▶ _TASK OBJECTIVE_
Return every line from the one with "Open the Farcaster" through the one with "You are a computer-use agent. The", inclusive, exactly as it appears below.
****
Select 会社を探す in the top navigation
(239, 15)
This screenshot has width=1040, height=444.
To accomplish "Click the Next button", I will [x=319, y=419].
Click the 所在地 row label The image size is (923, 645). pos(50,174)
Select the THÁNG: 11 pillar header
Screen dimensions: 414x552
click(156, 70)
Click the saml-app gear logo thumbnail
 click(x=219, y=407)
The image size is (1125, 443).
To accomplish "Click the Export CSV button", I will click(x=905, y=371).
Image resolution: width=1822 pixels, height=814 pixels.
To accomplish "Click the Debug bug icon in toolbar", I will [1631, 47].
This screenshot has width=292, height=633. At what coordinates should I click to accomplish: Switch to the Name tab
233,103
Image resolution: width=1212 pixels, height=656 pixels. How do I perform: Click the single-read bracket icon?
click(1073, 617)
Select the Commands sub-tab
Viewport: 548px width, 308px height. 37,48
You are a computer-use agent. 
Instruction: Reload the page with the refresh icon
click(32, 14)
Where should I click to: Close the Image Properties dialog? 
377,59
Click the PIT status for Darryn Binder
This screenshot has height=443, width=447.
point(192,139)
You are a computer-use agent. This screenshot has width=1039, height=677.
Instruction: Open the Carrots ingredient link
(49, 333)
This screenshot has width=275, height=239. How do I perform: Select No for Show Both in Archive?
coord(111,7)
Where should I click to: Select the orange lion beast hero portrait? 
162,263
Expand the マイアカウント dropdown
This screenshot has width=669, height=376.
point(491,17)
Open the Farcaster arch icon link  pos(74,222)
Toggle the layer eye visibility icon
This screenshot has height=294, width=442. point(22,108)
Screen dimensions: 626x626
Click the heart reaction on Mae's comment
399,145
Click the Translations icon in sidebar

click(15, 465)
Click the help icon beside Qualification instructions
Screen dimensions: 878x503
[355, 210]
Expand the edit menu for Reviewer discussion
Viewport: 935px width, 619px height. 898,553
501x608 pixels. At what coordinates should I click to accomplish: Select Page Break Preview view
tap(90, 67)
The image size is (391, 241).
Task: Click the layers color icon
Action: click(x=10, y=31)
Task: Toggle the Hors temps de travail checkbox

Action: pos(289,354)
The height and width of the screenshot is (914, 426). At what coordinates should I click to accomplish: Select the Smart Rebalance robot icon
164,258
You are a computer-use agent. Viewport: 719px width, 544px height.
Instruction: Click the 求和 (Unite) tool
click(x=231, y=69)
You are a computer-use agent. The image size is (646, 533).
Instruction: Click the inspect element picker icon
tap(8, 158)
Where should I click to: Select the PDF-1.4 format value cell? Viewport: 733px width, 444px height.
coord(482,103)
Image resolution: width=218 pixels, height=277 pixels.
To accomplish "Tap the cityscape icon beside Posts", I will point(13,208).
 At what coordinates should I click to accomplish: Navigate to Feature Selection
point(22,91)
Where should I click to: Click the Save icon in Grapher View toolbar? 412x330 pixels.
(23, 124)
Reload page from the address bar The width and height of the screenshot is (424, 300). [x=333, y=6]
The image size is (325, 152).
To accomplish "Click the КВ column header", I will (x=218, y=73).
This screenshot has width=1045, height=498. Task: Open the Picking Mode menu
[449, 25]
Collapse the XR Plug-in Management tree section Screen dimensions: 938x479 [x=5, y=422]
****
▶ _ANSWER BOX_
Open the Farcaster arch icon link  pos(74,222)
Toggle the layer eye visibility icon
This screenshot has height=294, width=442. point(22,108)
Screen dimensions: 626x626
Click the heart reaction on Mae's comment
399,145
Click the Translations icon in sidebar

click(15, 465)
Click the help icon beside Qualification instructions
Screen dimensions: 878x503
[355, 210]
Expand the edit menu for Reviewer discussion
Viewport: 935px width, 619px height. 898,553
501x608 pixels. At what coordinates should I click to accomplish: Select Page Break Preview view
tap(90, 67)
The image size is (391, 241).
Task: Click the layers color icon
Action: click(x=10, y=31)
Task: Toggle the Hors temps de travail checkbox

Action: pos(289,354)
The height and width of the screenshot is (914, 426). At what coordinates should I click to accomplish: Select the Smart Rebalance robot icon
164,258
You are a computer-use agent. Viewport: 719px width, 544px height.
Instruction: Click the 求和 (Unite) tool
click(x=231, y=69)
You are a computer-use agent. The image size is (646, 533).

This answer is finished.